Longtime readers will acknowledge my predilection for jokes, the older, the sillier, the better. Here’s one of my favorites from junior high: What’s the difference between an elephant and a grape?
Answer: If you don’t know, I’m not sending you to the store for grapes.
The absurd implication, that someone might come home from the market with a shopping bag chockfull of elephants still tickles me half a century away from eighth grade. I suppose you can take the boy out of the junior high, but you can’t take the junior high out of the boy.
Here’s an updated, if no less incongruous riddle: what’s the difference between a medieval surgeon and a modern college admissions advisor?
History teaches us that doctors of 500 years ago offered nothing of medical value to their patients, nothing that would help their patients to survive anyway. There was no science to speak of--an understanding of statistics was centuries in the future; antibiotics weren’t invented until the mid 1900s—doctors were making it up as they went along.

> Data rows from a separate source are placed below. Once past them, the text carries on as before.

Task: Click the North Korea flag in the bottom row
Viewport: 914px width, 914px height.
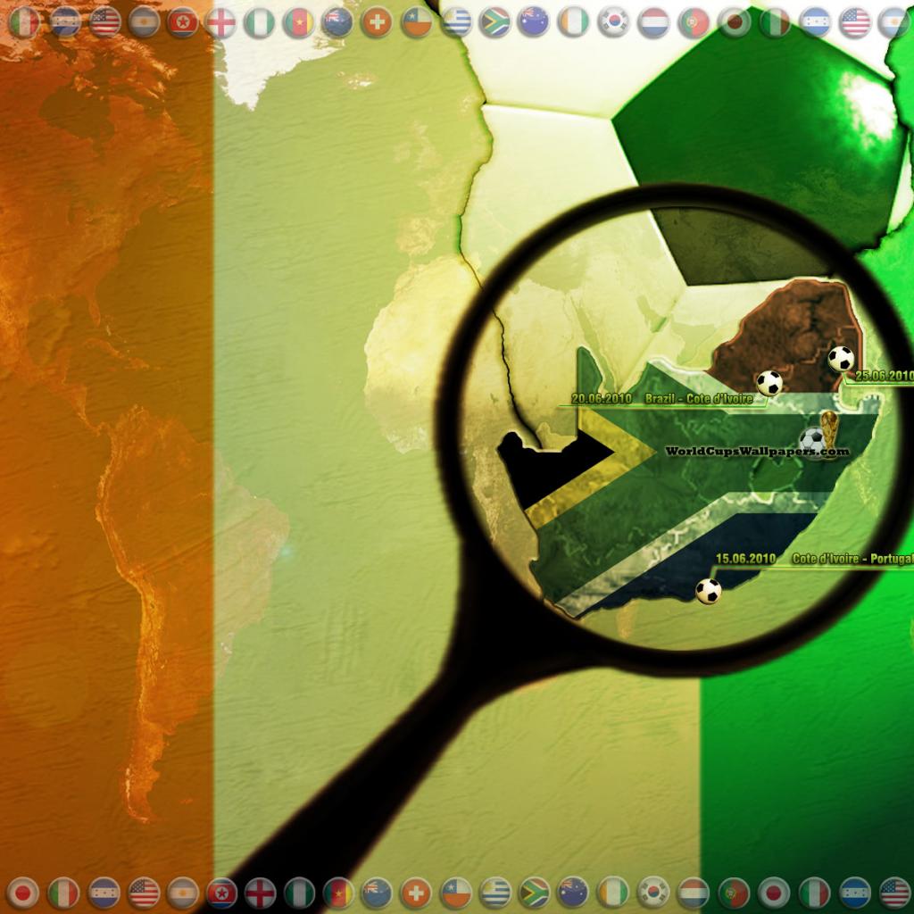Action: [x=221, y=892]

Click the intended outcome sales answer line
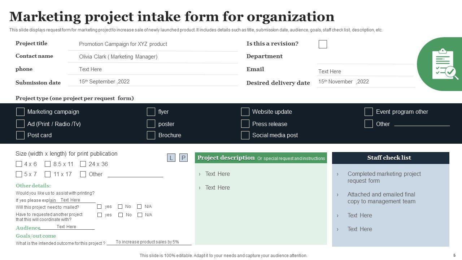tap(148, 242)
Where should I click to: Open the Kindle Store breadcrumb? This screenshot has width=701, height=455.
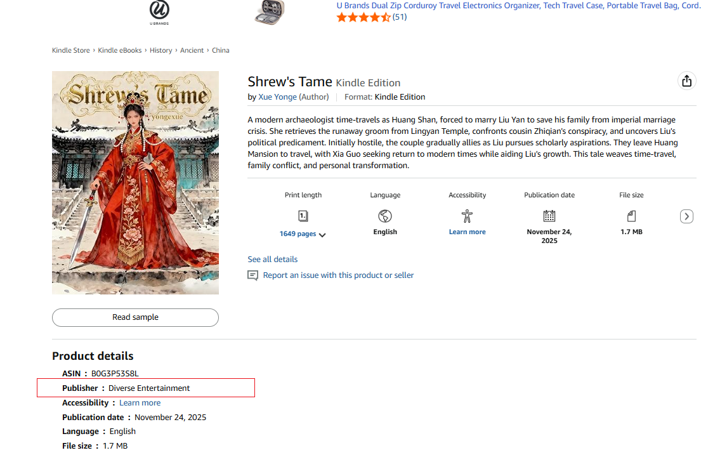pyautogui.click(x=71, y=50)
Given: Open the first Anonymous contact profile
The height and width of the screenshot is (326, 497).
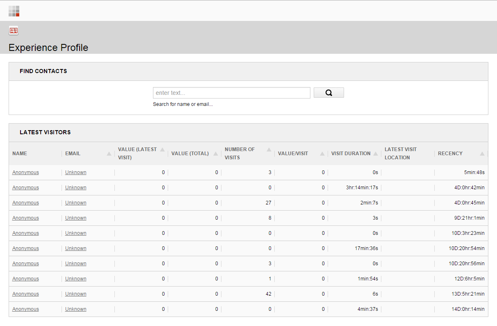Looking at the screenshot, I should pyautogui.click(x=25, y=172).
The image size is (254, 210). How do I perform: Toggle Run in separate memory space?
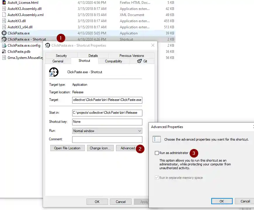157,177
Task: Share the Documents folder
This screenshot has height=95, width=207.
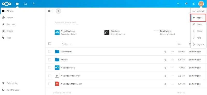Action: coord(165,52)
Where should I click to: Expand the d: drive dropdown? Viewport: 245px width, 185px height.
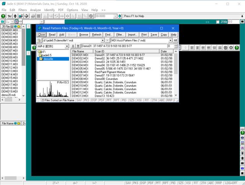click(67, 46)
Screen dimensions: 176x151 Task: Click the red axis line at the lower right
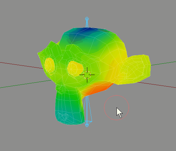pyautogui.click(x=157, y=85)
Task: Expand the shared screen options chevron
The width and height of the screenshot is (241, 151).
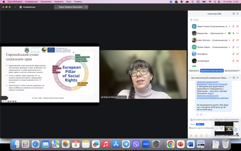Action: click(x=87, y=7)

No X-rays, no EKGs, no microscopes, no nuthin’. Medieval surgeons proposed bloodletting through the cutting-edge technology of the time—leeches.
Doctors had no idea if their charges would survive. Most people with infections did not. Indeed, babies born in Shakespeare’s time—early 17th century—weren’t Christened until they were a year old. Because the odds were that the little bundles of joy would be in the ground before their first birthday.
So what did doctors do? They told patients, “Based on my dazzling insight and sophisticated medical knowledge, I can tell you that you’re gonna die.” Which was a pretty good strategy if you think about it. Because either the patient did in fact die, in which case the doctor could claim to be a brilliant diagnostician. Or the patient recovered, in which case the doctor could assert that he was a magnificent healer. The reality of course was that the doctor had no more insight as to whether the patient would recover than a roulette ball comprehends whether it will land on a red number or a black one.
Which brings me—finally you might say—to certain theories and advice from non-professionals. Will I be admitted to my first choice, highly selective, early decision college? asks a starry-eyed hopeful high school senior. To which their father’s best friend might respond, no, not a chance, no way, and then go on to reference frozen spheroids and the underworld.
Which again, if you think about, makes sense. Because if the student is indeed rejected from the "top" school—as 19 out of 20 qualified applicants are—the advisor looks like a brilliant diagnostician. And if through some fortunate roll of the dice, the applicant is admitted, the triumphant advisor can say, See? You were admitted! That’s because I gave you such good advice! I directed you to use a semicolon in your essay! And I called the admissions office at the college! I have influence! I made this happen!
Speaking of semi-colons and spurious causal links, which of the following seems the more likely scenario? Would a medieval doctor tell the truth? Our knowledge of anatomy, germs, and the infectious model of disease, is desperately limited. I don’t know why you’re sick. I hope you get better.
Of course not! To the contrary, the doctor is going to puff out his chest and mumble--in Latin: your bodily humors having developed inactive eukaryotic, non-androgenic sequences which have impinged on your bile ducts resulting in a decreased pharmacological matrix.*
Which cannot help but remind me of family friends pontificating to well-meaning applicant families: list your extra-curriculars in order of importance to the college grouped conceptually with Times New Roman type submitted eleventy-seven days before the restricted early decision deadline proofread by Foghorn Leghorn.
So what’s the difference between a medieval surgeon and a clueless family friend?
If you don’t know, I’m not sending you to the store for advice about applying to highly selective colleges.
* I am grateful to a website the link to which I can no longer find for helping generate these clever pseudo-scientific words.